MINISTER of Finance and the Public Service Audley Shaw yesterday assured the racing fraternity of a smooth transfer of ownership of the Caymanas Park racing assets to Supreme Ventures Limited (SVL).
“It is anticipated that we will have a smooth transfer,” Shaw told yesterday’s official signing ceremony for the transfer of the assets from the Government-owned Caymanas Track Limited (CTL) to SVL, which will now assume the name Supreme Ventures Racing and Entertainment Limited.
Shaw said that the official date for the takeover of the assets by the private company is March 7, and it is expected that in the course of the transition racing will not be affected,
He said he has been assured by CTL’s CEO Shane Dalling that everything at the race track will be rigorously managed to ensure that there is a smooth transition.

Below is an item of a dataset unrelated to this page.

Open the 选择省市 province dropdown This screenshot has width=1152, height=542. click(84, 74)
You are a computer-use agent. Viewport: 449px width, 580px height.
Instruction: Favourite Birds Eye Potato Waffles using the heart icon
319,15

“I mean rigorously managed and he knows what I am talking about. And all the stakeholders know what I am talking about. So the word rigorous, I stress, and we will not be missing any race days. There will be a serious and smooth transfer to new ownership under a rigorous transition programme,” Shaw insisted.
He said that there would be no “free for all”, but an orderly, disciplined and effective management going into the new ownership.
“That is the plan and those are my specific instructions,” he added.
In reference to the redundancy package for the workers, which should take effect on March 6, Dalling said that the package would cost the company $200 million.
He explained that CTL would distribute severance cheques to all staff on March 6, covering all their entitlements up to that date.
He also noted that a substantial portion of the funding was already allocated in the national budget.
Shaw said that the workers should be contented with their severance payments, and no doubt be ready and available for employment, if needed, by the new owners.
Dalling said that the Off-Track Betting operations will be assigned to the new owners as of March 7. But CTL will continue beyond that date to deal with outstanding matters, or legacy operations, including court issues and debts.
The privatisation of CTL comes after at least five attempts by the Government since 1987 sell the operations, the ministry said.
Over the last three years, the regulatory body, the Jamaica Racing Commission (JRC), has been faced with critical cash flow issues, as a result of non-payment of levies by CTL. In August 2016, the outstanding amounts reached record levels of approximately $110 million. This consequently affected the JRC’s ability to assist with industry development projects.
SVL’s takeover is expected to allow for a positive annual cash flow of approximately $42 million to the operations of the JRC. This will not only be used for regulation, but in particular, towards development projects.
The finance ministry said that the benefits of the divestment include: payment of gross profit tax into the Consolidated Fund, it is currently two per cent of gross profits; contribution to the Betting, Gaming and Lottery Commission (BGLC), currently one per cent of gross profits; and contribution to the JRC, which is currently at four per cent of gross profits.
SVL plans to include the diversification of betting channels, gaming offerings as well as other entertainment products which will attract a larger customer base of locals and tourists, as well as Jamaicans in the diaspora, to Caymanas Park.
This is not only expected to expand the tourism products offered to visitors, but also introduce new customers to horseracing.
Also speaking at the function were Minister of State in the Ministry of Finance and the Public Service Fayval Williams and CTL’s board chairman Danville Walker.